This web page update features the copper replacement agate. They can only be found in the Keweenaw Peninsula, located in Michigan’s Upper Peninsula. They can be found in the mine dumps near abandoned copper mines from the Kearsarge Lode. Most of these agates are small – less than an inch in diameter. They are extremely rare and difficult to find, usually requiring labor intensive work to free them from the basalt matrix rock. These agates are well sought after because of their rarity, their interesting patterns, and the vast array of other mineral inclusions. In addition to copper these agates often have other mineral inclusions including silver, calcite, malachite, tenorite, epidote, and pumpellyite, In most cases these small agates are fully husked, requiring them to be cut to expose their inner beauty.
The copper replacement agate shown below includes malachite, pumpellyite, and epidote inclusions.
The agate below has white chalcedony bands on the left and clear calcite on the right.
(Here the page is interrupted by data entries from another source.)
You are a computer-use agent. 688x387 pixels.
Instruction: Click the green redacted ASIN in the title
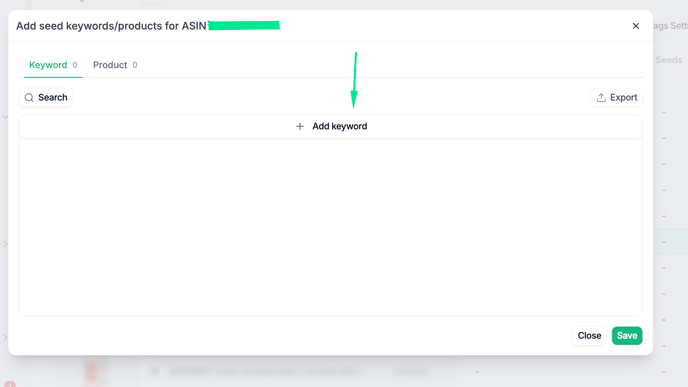point(244,25)
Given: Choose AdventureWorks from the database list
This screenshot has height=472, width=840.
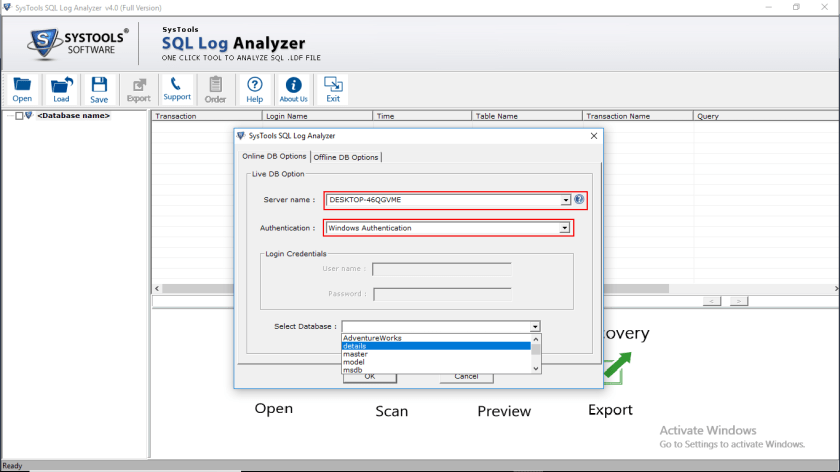Looking at the screenshot, I should (x=372, y=338).
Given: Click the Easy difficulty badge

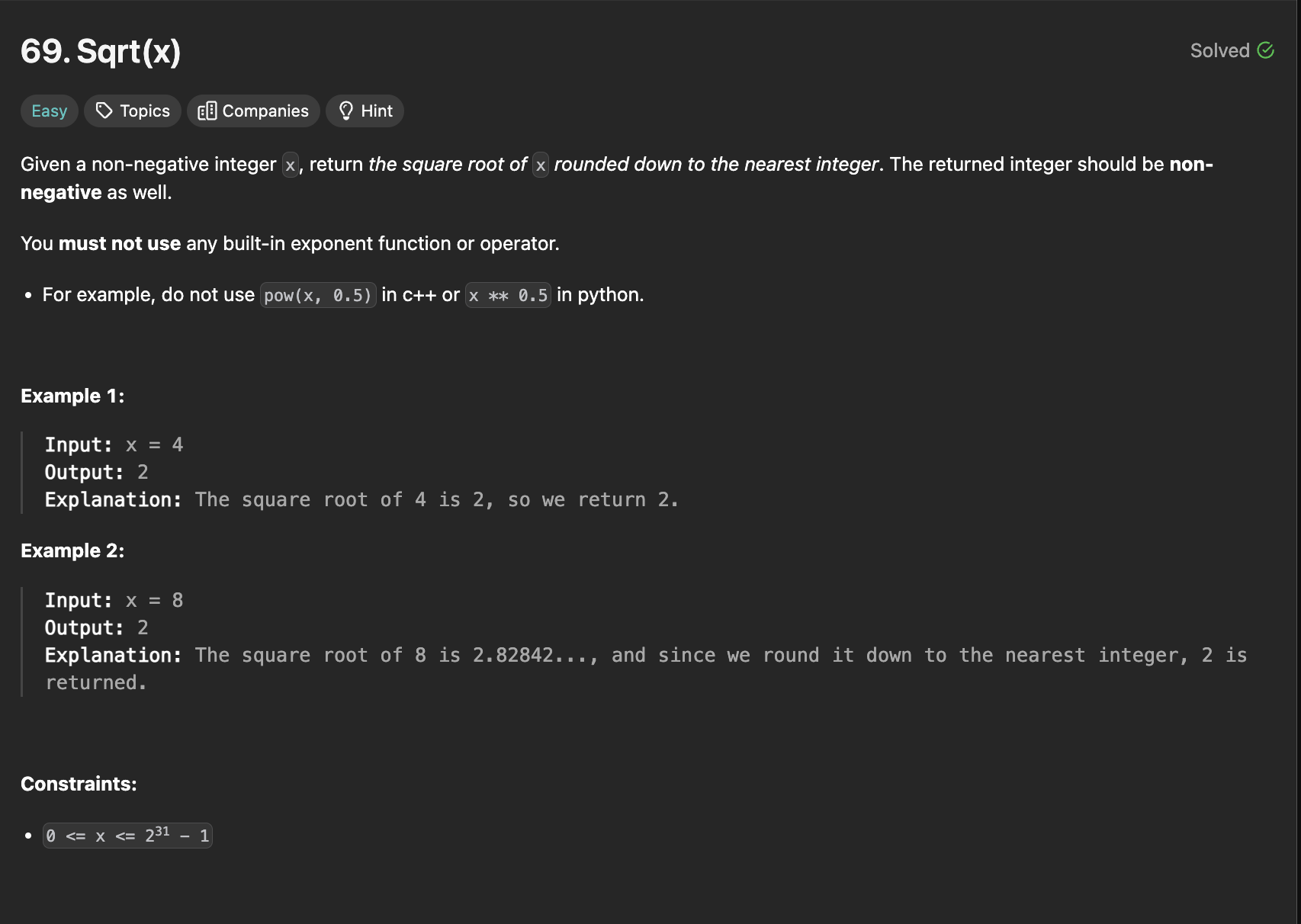Looking at the screenshot, I should (50, 111).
Copper is in the outer shell, surrounding the specimen. The green is epidote and the red is a copper oxide.
The two photos below show copper replacement agate nodules in basalt matrix rock. In addition to copper there is also prehnite, epidote, and pumpellyite (dark green inclusions). These photos were taken by Dave Schuder.
The specimen shown below has basaltic matrix on the left and copper replacement on the right. The copper bands alternate with the chalcedony bands. This photo is from my agate book, Agates Inside Out.